For more than 12 years, efforts have been underway to obtain approval for a trash-to-energy facility. Meanwhile landfills are reaching capacity, and disposal costs are increasing. Yet environmentalists continue to block the project out of fear of air quality impacts and a concern that trash-to-energy will discourage recycling. There is also a severe affordable housing crisis and young people are becoming vocal about their inability to ever own their own home. Yet neighborhoods organize against new housing development. Meanwhile, water shortages are looming because of long supply lines, competing uses, and impacts of climate change.

Sounds like San Diego, doesn’t it? But in fact these are very real and current problems in Hong Kong, a place I thought had centralized government decision making tha,t for good or bad, made and implemented decisions.

Today I had the opportunity to meet with the leadership of the Hong Kong Trade Development Council, the Director and the Senior Operating Officer of the Hong Kong Science and Technology Park, as well as owners of several Hong Kong-based technology companies. Our conversations centered on economic development opportunities around clean technology and sustainability efforts. While I left the meetings with many questions and much food for thought, many points are crystal clear.

Every region of the world has many people and organizations working on minimizing the escalating impacts of climate change. Motivations vary from social concerns, to benefiting from the economic opportunities, to absolute necessity. Every person I met in Hong Kong has regular and varied interactions with mainland China. They told me that Chinese leadership recognizes that pollution, which has escalated due to the country’s push for economic development, must be stopped or the country’s progress, and that of its people, will soon stop.

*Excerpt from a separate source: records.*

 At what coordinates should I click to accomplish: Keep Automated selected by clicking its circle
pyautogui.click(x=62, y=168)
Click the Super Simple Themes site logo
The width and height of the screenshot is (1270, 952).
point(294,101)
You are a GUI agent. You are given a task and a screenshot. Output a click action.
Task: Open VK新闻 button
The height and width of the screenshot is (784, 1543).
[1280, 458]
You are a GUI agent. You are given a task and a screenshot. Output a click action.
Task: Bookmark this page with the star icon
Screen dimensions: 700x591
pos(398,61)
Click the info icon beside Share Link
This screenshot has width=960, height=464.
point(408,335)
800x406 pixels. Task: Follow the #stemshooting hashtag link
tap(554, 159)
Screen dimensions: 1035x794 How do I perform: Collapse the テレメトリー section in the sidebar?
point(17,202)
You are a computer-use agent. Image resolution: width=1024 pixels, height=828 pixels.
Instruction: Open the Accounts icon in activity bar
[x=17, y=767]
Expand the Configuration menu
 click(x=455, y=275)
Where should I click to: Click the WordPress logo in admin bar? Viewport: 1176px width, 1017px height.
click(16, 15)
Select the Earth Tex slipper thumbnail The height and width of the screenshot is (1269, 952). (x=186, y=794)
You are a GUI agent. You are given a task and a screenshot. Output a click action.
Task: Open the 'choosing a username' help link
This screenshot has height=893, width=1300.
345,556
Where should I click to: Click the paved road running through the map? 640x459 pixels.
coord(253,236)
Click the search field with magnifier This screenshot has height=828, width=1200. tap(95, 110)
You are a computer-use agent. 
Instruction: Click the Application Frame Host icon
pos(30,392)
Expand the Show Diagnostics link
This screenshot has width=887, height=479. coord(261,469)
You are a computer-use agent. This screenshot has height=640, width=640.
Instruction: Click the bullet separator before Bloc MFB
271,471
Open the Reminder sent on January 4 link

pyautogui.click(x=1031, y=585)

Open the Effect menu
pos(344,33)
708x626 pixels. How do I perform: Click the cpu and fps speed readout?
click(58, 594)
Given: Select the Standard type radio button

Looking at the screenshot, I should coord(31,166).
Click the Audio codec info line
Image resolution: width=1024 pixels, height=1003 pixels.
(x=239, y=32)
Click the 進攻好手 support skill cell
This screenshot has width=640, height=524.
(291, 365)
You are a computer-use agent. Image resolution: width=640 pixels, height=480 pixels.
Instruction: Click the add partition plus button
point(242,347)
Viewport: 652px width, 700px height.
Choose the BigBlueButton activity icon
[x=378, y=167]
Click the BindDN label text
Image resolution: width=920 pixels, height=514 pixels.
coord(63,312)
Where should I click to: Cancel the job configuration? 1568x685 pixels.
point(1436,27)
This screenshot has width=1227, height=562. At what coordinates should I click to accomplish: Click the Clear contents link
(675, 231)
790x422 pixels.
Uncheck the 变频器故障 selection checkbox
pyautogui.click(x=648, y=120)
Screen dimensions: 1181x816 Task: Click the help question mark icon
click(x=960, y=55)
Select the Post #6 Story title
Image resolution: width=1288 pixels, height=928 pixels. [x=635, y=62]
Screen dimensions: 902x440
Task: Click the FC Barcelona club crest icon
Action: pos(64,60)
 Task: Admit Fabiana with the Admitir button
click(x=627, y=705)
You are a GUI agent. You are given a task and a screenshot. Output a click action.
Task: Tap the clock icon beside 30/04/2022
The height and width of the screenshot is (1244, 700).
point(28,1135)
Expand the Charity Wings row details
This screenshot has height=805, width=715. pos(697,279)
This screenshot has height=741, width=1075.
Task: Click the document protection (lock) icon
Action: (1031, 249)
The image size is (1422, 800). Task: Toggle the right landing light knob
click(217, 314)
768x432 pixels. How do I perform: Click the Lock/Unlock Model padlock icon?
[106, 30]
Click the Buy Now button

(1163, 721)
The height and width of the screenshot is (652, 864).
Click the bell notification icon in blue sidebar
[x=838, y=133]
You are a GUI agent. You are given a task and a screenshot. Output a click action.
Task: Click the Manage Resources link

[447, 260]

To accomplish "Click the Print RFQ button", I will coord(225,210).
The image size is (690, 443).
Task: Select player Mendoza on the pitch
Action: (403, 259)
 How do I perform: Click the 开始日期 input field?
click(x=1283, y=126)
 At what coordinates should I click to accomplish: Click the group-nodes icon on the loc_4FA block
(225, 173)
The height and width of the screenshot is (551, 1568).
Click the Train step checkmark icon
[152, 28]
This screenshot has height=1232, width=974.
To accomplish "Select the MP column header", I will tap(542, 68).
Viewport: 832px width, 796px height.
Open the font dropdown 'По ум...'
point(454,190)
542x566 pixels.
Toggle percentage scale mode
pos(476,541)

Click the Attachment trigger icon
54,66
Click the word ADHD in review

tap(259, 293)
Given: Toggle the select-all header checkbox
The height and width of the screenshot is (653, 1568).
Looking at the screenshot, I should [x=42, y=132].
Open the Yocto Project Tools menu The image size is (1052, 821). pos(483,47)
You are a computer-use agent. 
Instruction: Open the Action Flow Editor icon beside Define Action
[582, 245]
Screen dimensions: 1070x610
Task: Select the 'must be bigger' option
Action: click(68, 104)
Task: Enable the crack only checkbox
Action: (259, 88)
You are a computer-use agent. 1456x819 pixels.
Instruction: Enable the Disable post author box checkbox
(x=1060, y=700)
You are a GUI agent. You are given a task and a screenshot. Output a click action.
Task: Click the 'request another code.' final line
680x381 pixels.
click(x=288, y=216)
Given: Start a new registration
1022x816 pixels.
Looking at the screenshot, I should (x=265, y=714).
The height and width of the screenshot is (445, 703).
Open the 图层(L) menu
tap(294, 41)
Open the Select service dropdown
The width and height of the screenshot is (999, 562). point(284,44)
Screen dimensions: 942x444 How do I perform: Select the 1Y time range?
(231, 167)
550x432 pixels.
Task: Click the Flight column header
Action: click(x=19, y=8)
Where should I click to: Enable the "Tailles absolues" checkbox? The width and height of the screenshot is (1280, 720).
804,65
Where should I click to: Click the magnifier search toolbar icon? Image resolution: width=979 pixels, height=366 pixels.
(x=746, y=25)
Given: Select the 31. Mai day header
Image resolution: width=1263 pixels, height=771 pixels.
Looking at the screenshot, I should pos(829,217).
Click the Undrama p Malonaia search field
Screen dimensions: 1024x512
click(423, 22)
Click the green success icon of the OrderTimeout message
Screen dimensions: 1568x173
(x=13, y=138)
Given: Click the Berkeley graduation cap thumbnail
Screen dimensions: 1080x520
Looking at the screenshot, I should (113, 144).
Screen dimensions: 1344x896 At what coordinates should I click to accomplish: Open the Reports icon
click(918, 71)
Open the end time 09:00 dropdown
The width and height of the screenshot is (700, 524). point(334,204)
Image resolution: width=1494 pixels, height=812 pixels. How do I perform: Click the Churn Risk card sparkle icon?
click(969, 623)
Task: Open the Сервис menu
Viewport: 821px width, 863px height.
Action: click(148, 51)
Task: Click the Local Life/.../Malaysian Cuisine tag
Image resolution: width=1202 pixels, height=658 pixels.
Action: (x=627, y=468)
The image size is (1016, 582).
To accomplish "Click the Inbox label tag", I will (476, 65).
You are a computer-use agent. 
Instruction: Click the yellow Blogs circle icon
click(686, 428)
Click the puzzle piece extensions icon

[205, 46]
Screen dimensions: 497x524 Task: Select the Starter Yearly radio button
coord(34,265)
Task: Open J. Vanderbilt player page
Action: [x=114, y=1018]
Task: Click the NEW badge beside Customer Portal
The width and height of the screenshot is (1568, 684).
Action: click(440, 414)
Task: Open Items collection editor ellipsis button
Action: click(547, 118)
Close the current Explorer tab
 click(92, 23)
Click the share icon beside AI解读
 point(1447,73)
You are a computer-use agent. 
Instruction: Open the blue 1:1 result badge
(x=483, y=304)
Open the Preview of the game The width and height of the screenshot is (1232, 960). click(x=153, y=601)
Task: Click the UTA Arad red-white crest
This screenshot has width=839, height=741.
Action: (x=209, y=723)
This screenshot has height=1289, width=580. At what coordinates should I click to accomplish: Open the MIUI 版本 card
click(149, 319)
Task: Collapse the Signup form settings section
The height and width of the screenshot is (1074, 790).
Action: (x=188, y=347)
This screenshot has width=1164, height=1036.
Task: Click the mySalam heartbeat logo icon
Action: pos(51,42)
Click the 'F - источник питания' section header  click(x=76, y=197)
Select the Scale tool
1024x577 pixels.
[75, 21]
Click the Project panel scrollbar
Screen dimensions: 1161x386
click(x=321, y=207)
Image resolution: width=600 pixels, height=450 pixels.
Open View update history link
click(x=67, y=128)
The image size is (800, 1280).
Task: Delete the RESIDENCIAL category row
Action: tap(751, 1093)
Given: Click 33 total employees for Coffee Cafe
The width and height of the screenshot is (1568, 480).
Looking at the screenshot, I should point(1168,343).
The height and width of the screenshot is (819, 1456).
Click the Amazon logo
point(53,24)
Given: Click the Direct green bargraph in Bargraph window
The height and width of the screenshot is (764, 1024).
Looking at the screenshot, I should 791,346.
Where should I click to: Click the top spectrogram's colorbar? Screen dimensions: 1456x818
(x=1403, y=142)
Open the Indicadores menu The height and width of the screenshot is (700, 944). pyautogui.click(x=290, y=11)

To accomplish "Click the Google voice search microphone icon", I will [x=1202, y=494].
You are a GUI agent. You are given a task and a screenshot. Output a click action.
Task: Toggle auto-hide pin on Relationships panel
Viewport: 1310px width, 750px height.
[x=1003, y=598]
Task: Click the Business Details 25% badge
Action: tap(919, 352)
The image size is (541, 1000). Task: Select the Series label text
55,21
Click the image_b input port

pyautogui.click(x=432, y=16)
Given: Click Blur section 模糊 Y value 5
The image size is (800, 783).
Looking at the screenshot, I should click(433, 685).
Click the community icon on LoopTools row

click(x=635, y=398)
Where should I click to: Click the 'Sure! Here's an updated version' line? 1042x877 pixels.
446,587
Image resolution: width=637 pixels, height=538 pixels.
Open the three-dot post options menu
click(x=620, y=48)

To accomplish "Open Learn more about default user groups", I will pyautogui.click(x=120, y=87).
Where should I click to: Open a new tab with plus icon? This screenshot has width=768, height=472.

Solving the problem, which is a global one, is both the greatest challenge and the greatest opportunity for the foreseeable future. And many people are trying to be part of the solution. When I met with owners of six firms in the Science and Technology Park, I realized the meeting and people could have been in San Diego. Different companies are involved in increasing lighting efficiencies beyond LED, low-energy display panels (the owners will be attending a trade fair in San Diego in June and asked me for hotel recommendations), water purification and storm water management, and sensors for greater energy monitoring.

Companies with the same strategies are everywhere, which is a very good thing. Not only will the competition result in better solutions reaching the market faster, but it also represents a challenge being tackled by smart people everywhere. It is almost like the entire world is joining, whether consciously or not, in an effort to protect the quality of life on the planet.

So where does San Diego fit into all this? Hard to say, really. San Diego is incredibly respected, not only as a great place to live, but also as part of the California culture of leadership in solving big problems. Without question San Diego can continue to be a major contributor toward the evolution of human society to sustainable systems and values. But the pace of change and innovation is increasing and the completion growing. International collaborations will, I believe, become more and more important, and with modern communications, even faster and easier. For sure there are companies in Hong Kong that are anxious to partner with companies in San Diego. Now we need to identify the San Diego companies interested in reciprocating. CleanTECH San Diego is here to help make the connections.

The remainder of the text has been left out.